====== BRANO DA LEGGERE

Il tragico destino di Vanda Serra

dicembre 24, 2011 – 22:53

Pubblicato in Misteri

Un caso ancora aperto

Vanda Serra è figlia del podestà di Aidomaggiore, la sua è una famiglia benestante, anche se logorata per l’allontanamento da casa della madre Amalia, che aveva preferito vivere altrove abbandonando i figli e il marito.

E’ il 7 gennaio del 1925, Vanda quel pomeriggio percorre la strada verso casa. Alcuni l’hanno incontrata e salutata. Ma lei, quello stesso giorno, scompare nel nulla, proprio in quel breve tragitto che la separa da un punto mai stabilito alla sua abitazione. Ha 12 anni, è una ragazza alta e bellissima. Quella sera d’inverno, vedendo che la figlia non fa rientro a casa, il padre allarmato, la cerca, chiede in giro se qualcuno ha notizie della figlia. Qualcuno, ripeto, l’ha vista dirigersi verso casa ma, poi, più nulla. Gli abitanti di Aidomaggiore, con l’intervento delle forze dell’ordine, decidono di setacciare il paese: di Vanda nessuna traccia. Così, si dispone di entrare in ogni casa dell’abitato, cercando in ogni stanza e soprattutto nei pozzi dei giardini. Il podestà intanto, la sera stessa, riceve una lettera con una richiesta di riscatto di 80 mila lire. La notte tra il 7 e 8 di gennaio le ricerche non portano a nessun esito, quindi qualcuno, è convinto di essere ormai al sicuro. La mattina dell’8 però, la cittadina è in totale subbuglio, la popolazione vuole ad ogni costo proseguire le ricerche, andando a cercare anche dove, secondo alcuni non si sarebbe dovuto, ossia nelle case degli insospettabili, di quelli che si fanno notare per il troppo zelo. Viene esaminata la canonica e poi, a pensarci bene – perché no? – anche la casa della signorina Peppa Rosa Zìulu, che sempre più di frequente si accompagna al sacerdote, il canonico Giovanni Spanu.

============
====== DATI GREZZI

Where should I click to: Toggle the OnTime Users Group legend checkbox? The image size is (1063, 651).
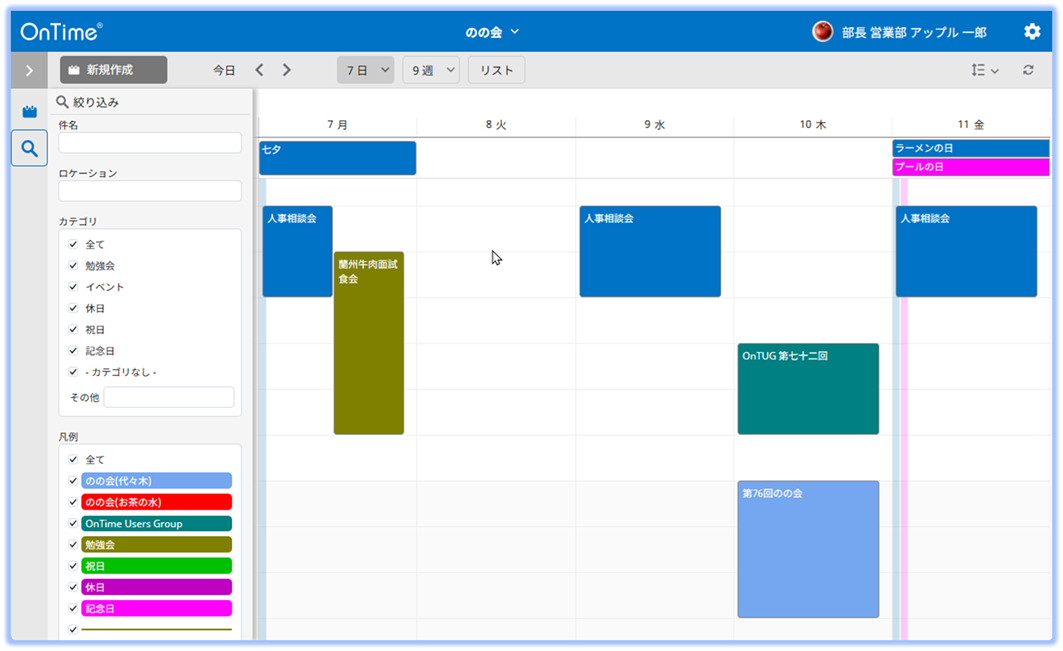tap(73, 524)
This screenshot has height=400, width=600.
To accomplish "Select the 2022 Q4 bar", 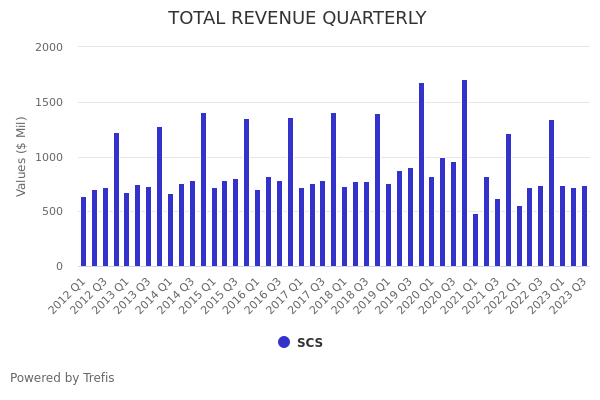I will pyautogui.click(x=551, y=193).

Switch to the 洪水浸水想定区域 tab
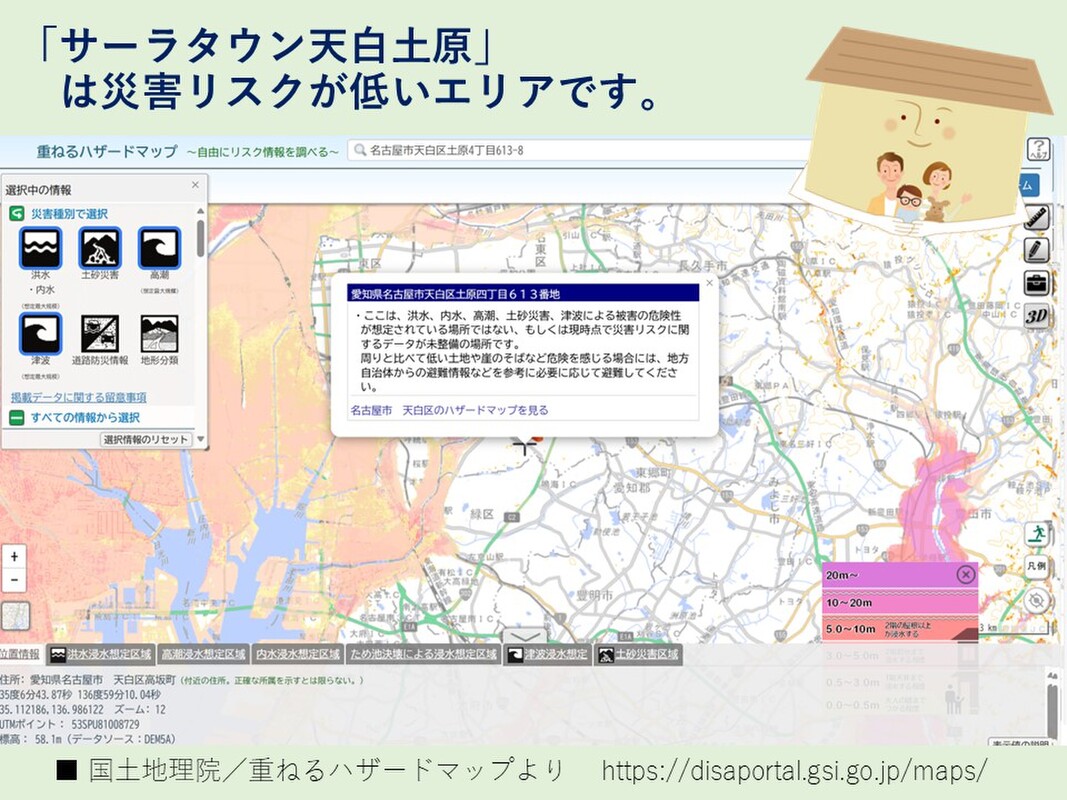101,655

============
====== DATI GREZZI

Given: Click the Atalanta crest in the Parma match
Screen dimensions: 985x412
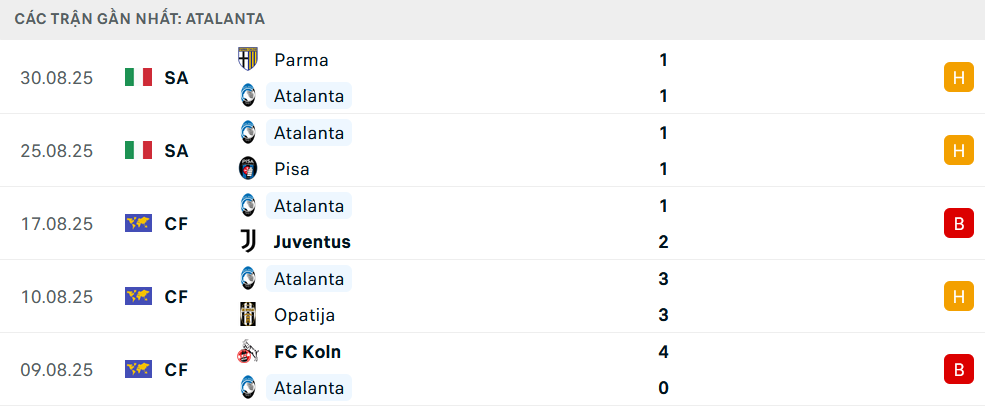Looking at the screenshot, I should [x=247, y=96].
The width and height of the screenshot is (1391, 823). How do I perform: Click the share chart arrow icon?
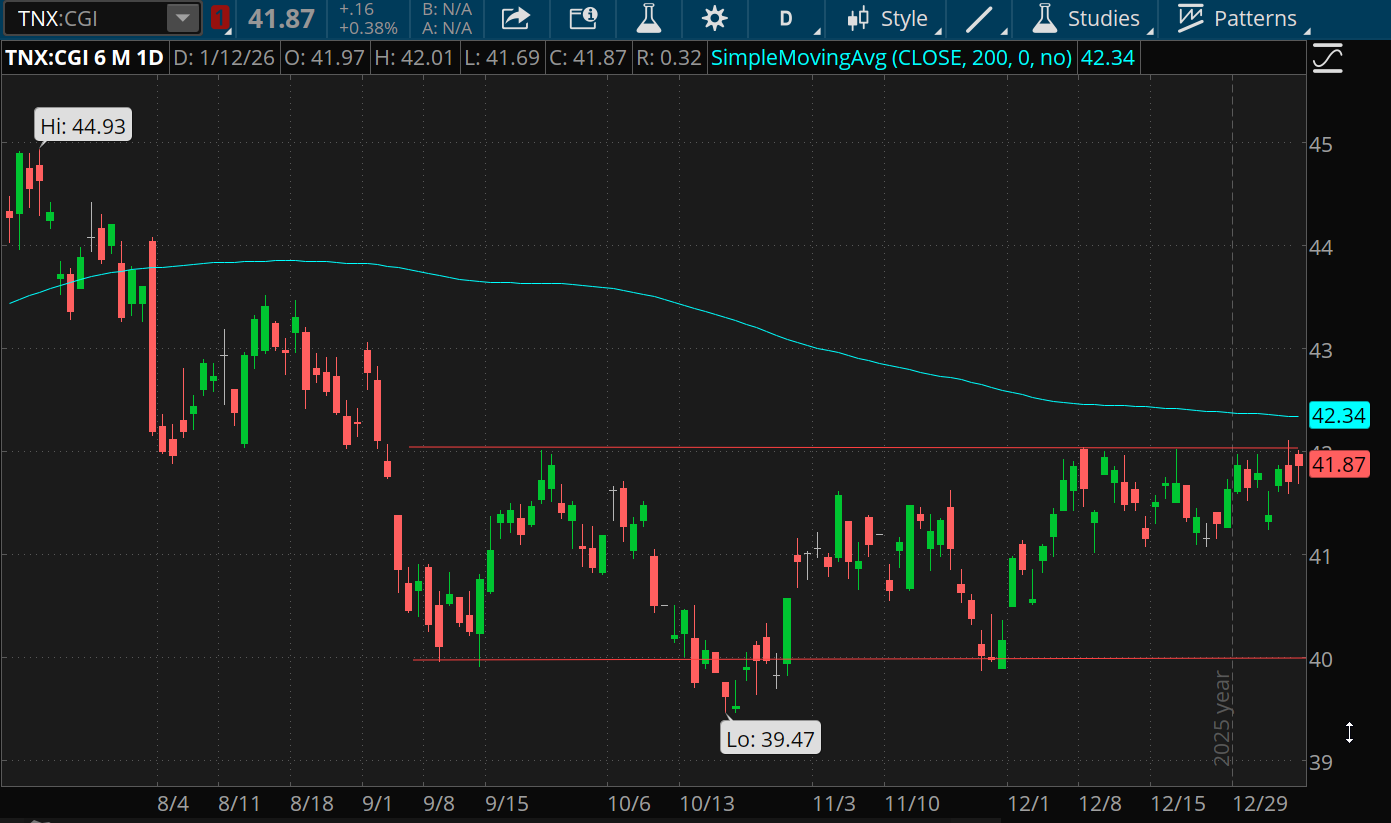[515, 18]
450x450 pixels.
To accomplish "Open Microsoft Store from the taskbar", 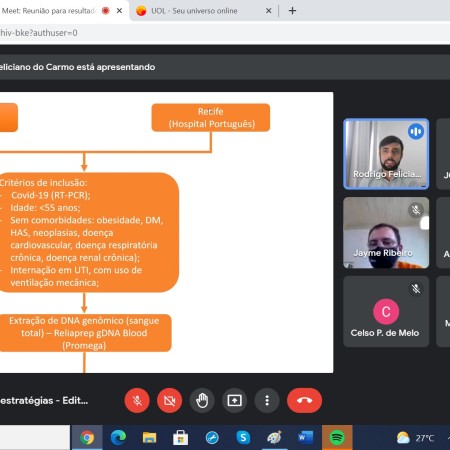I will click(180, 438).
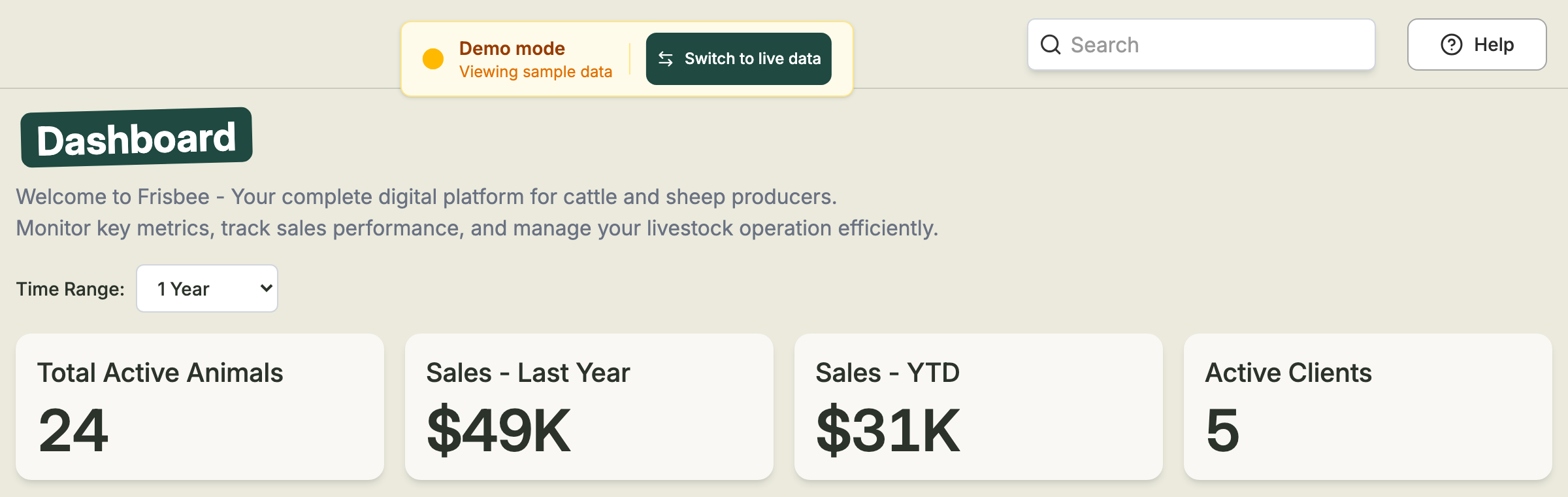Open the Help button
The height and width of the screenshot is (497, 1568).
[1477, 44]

============
====== DATI GREZZI

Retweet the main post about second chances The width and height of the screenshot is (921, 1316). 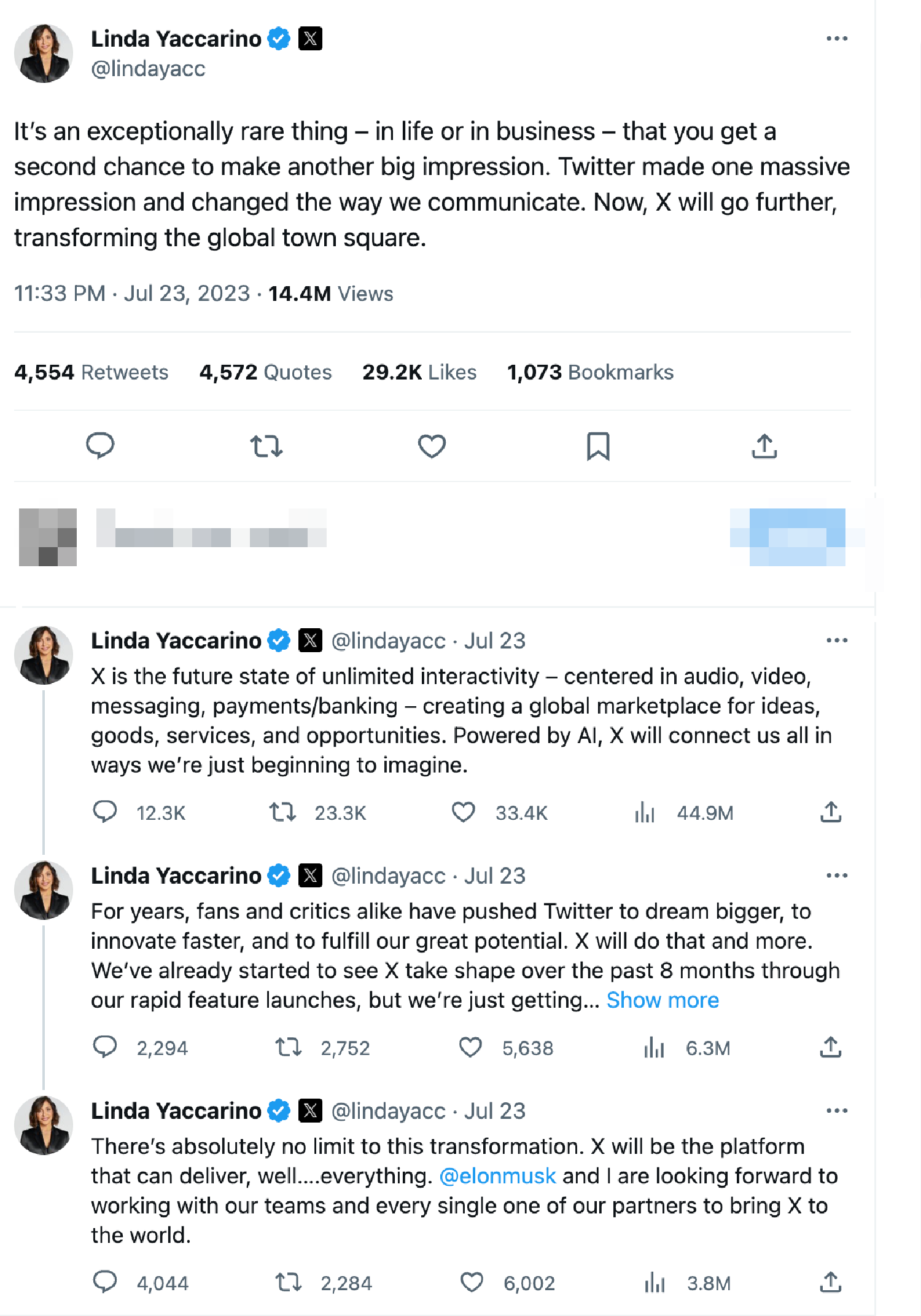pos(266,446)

============

Per favore, indica quale somma chiede come riscatto la lettera che il podestà riceve nel brano sulla scomparsa di Vanda Serra.

**RISPOSTA:**
80 mila lire.